=== Exercise task ===
Retype the rows below character for character.

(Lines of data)
Start
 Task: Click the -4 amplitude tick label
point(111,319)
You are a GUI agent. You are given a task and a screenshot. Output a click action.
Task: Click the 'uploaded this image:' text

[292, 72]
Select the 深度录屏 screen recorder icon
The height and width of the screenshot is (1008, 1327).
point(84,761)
End
=== Written response ===
 Task: Click the -4 amplitude tick label
point(111,319)
You are a GUI agent. You are given a task and a screenshot. Output a click action.
Task: Click the 'uploaded this image:' text

[292, 72]
Select the 深度录屏 screen recorder icon
The height and width of the screenshot is (1008, 1327).
point(84,761)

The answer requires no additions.